Après avoir terminé son voyage en Europe, Xi retournera en Chine, et Poutine devrait s’y rendre plus tard en mai.
« La Chine ne bougera pas sur l’Ukraine », a déclaré Niquet.
‘Prix à payer’
Alors que Macron et von der Leyen chercheront à se concentrer sur l’Ukraine, Xi voudra lutter contre une série d’enquêtes lancées par le bloc sur des pratiques commerciales déloyales présumées de la Chine.
Les enquêtes couvrent toute la gamme de la production industrielle chinoise, depuis les subventions aux panneaux solaires et aux véhicules électriques, jusqu’aux achats dans le secteur des dispositifs médicaux.
Pékin a qualifié ces mesures de « protectionnisme ».
« La partie chinoise est très désireuse de mettre cela sur la table, mais la France est derrière les projets de la Commission européenne », a déclaré à l’AFP Philippe Le Corre, du Center for China Analysis de l’Asia Society Policy Institute.
« Il est temps pour les dirigeants européens d’expliquer à la Chine que le prix à payer pour son soutien croissant à l’effort de guerre de la Russie va augmenter », a déclaré Vasselier de l’Institut Mercator.
« Ouverture à l’Est »
Depuis la France, Xi se rendra en Serbie, puis en Hongrie du 8 au 10 mai.

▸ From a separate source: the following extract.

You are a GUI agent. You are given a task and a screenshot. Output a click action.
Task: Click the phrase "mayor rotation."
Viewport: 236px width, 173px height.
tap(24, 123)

La visite à Belgrade, la capitale serbe, coïncidera avec l’anniversaire de l’attentat à la bombe américain contre l’ambassade de Chine en 1999, ce qui permettra à Xi d’envoyer un message anti-occidental pointu.
La Chine a investi massivement pour étendre son empreinte économique en Europe centrale et orientale, notamment de vastes usines de fabrication de batteries et de véhicules électriques (VE) en Hongrie, ainsi que des opérations de cuivre et d’or en Serbie.
« Le projet de commémoration du (…) bombardement de l’ambassade de Chine par l’OTAN (…) ouvre également la voie à la visite de Poutine en Chine : l’OTAN constitue une menace pour la sécurité internationale », a déclaré Wang Yiwei, directeur du Centre d’études sur l’Union européenne à Université Renmin de Chine.
À Budapest, il rencontrera le Premier ministre Viktor Orban, un nationaliste déclaré qui s’oppose à la position officielle de l’UE sur la Russie.
Orban défend une politique étrangère d’« ouverture à l’Est » depuis son retour au pouvoir en 2010, cherchant à resserrer les liens économiques avec la Chine, la Russie et d’autres pays asiatiques.
Malgré sa petite taille, ce pays d’Europe centrale de 9,6 millions d’habitants a attiré un flot de grands projets chinois ces dernières années.
Orban a parlé le mois dernier de sa vision d’un « monde souverainiste », où « l’économie mondiale est organisée de manière non idéologique selon des principes d’avantages mutuels ».